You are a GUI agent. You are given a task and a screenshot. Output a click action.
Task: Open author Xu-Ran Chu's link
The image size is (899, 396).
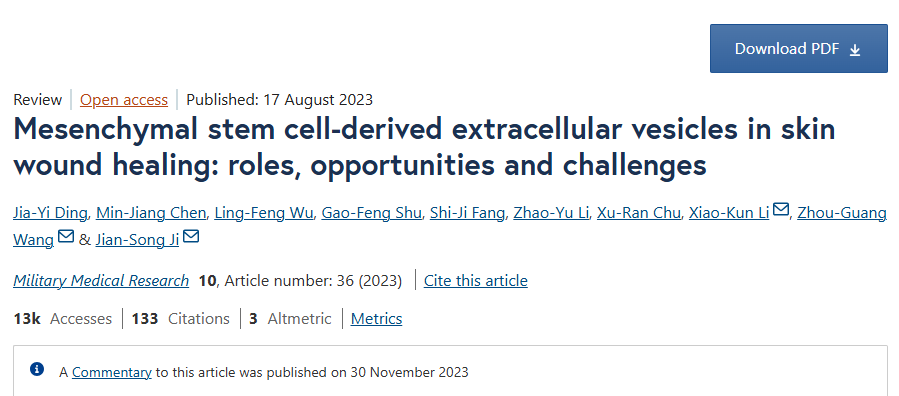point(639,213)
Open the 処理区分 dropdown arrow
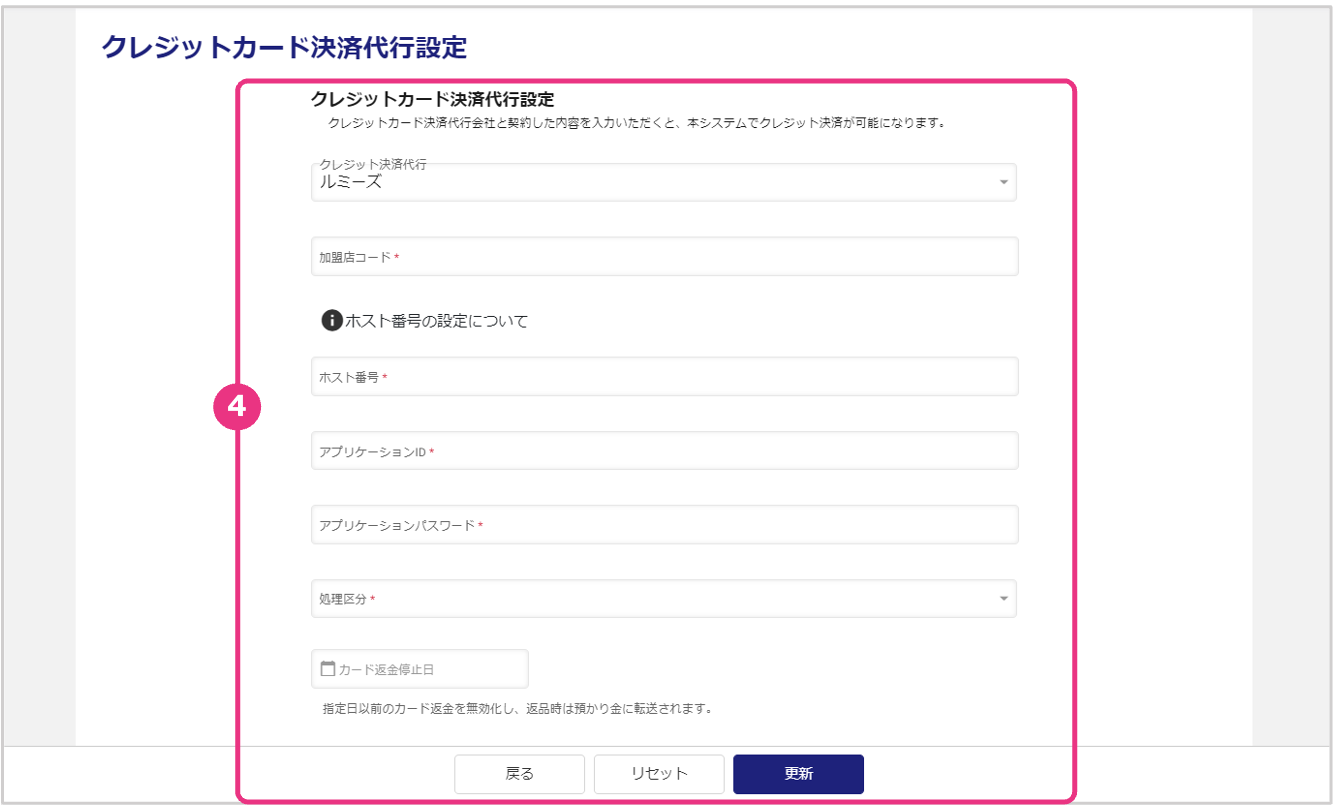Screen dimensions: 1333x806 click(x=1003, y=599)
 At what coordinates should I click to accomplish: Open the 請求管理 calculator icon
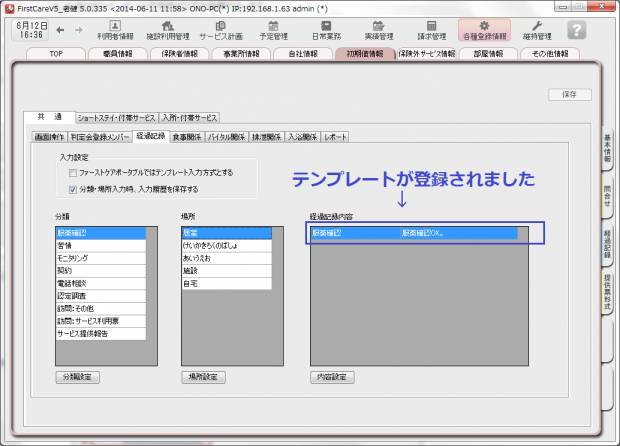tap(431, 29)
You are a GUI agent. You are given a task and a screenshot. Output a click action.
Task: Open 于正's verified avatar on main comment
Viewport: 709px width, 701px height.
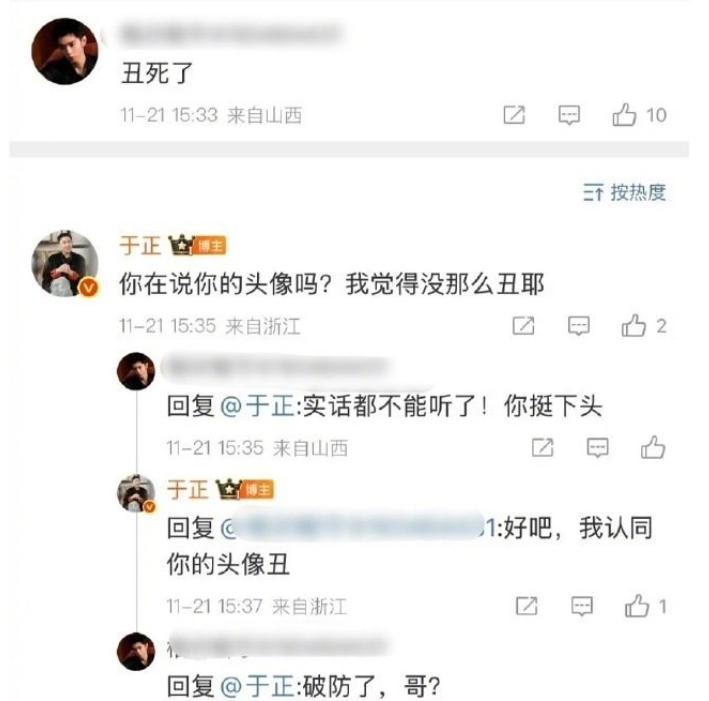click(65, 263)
--
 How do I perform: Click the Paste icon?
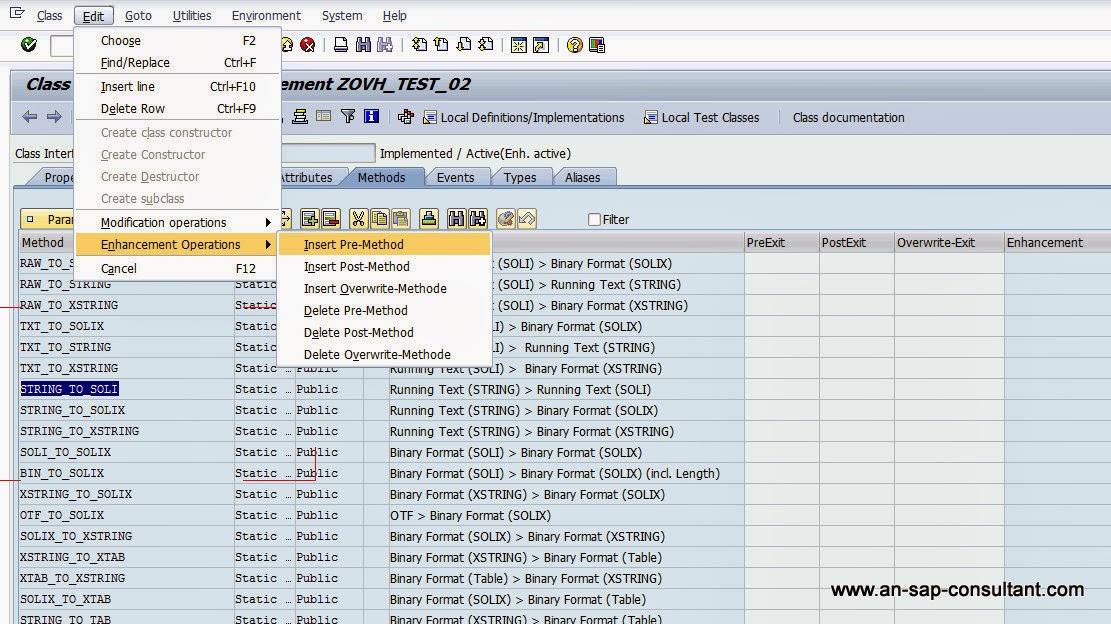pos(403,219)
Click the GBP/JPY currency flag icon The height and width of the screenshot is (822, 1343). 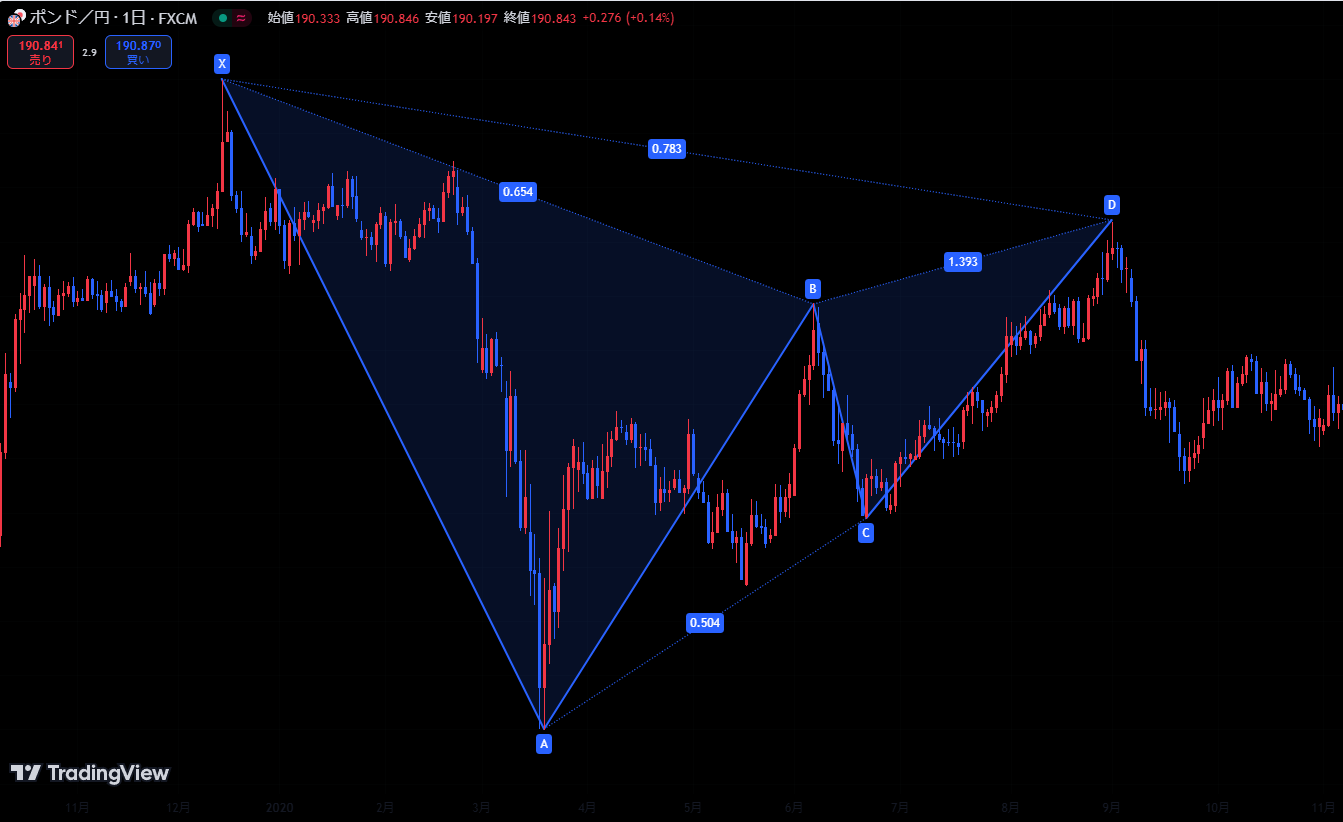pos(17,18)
==
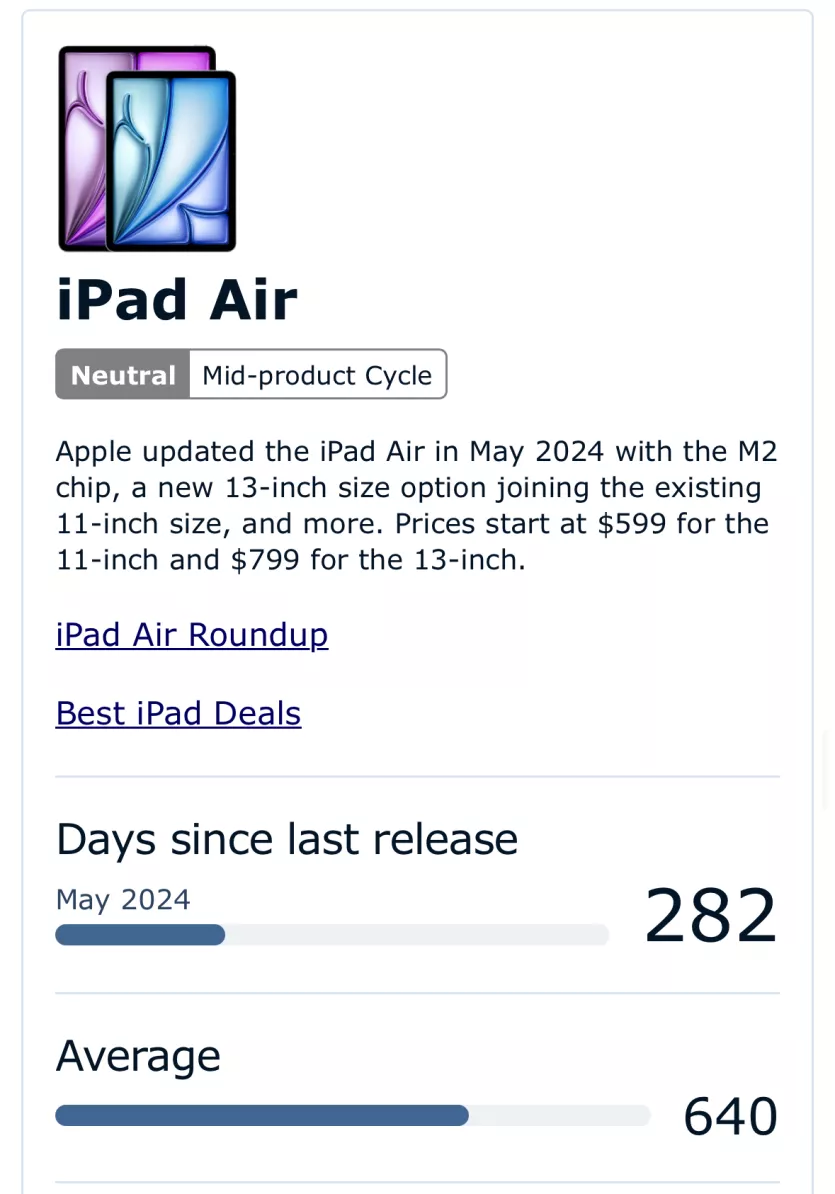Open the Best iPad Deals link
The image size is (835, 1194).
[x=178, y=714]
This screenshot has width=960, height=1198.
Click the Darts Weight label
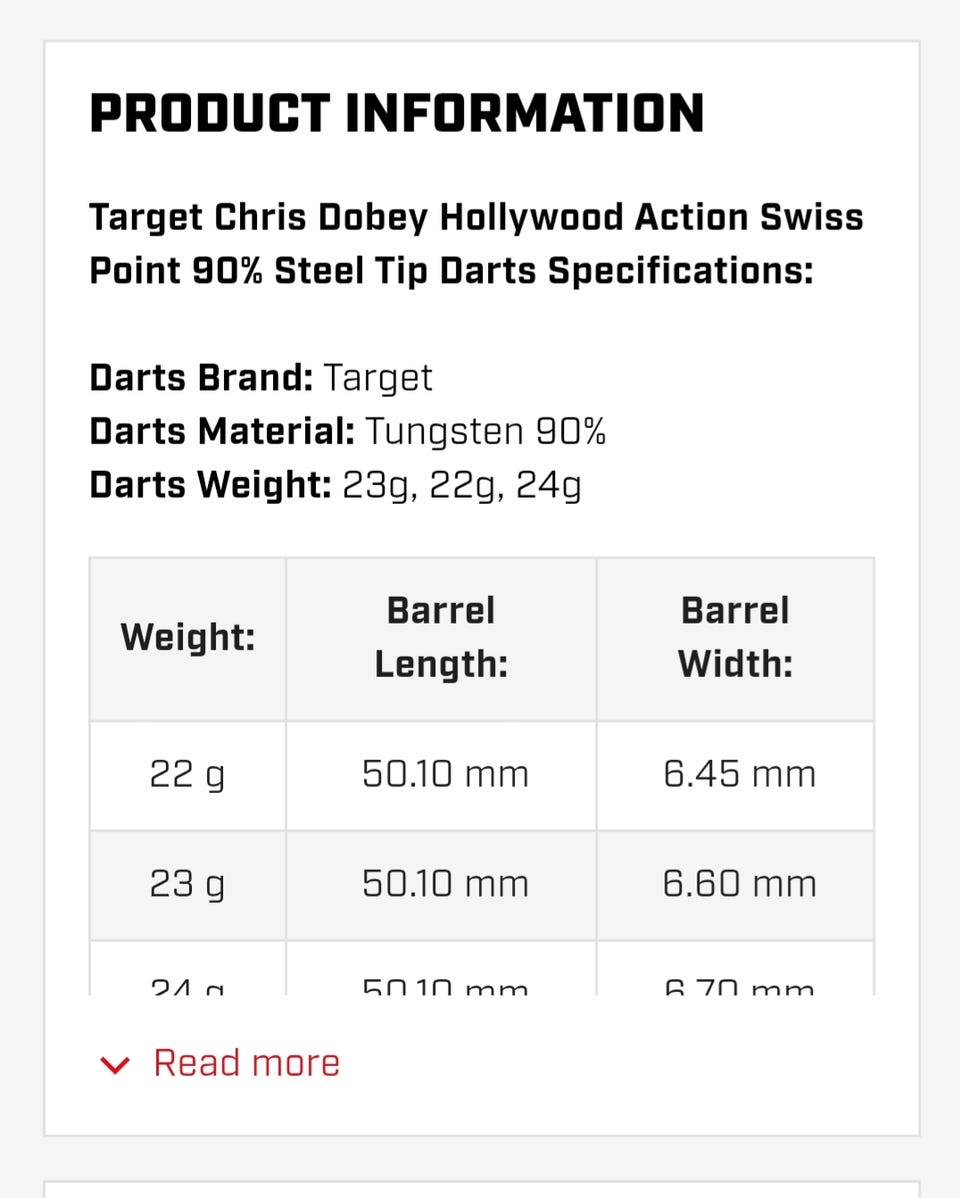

### PROBLEM DETAILS
Would you please repeat exactly the lines above, starting at the line with "This screenshot has width=960, height=1198." and stopping at the line with "Click the Darts Weight label", both included?

### RESPONSE
This screenshot has width=960, height=1198.
Click the Darts Weight label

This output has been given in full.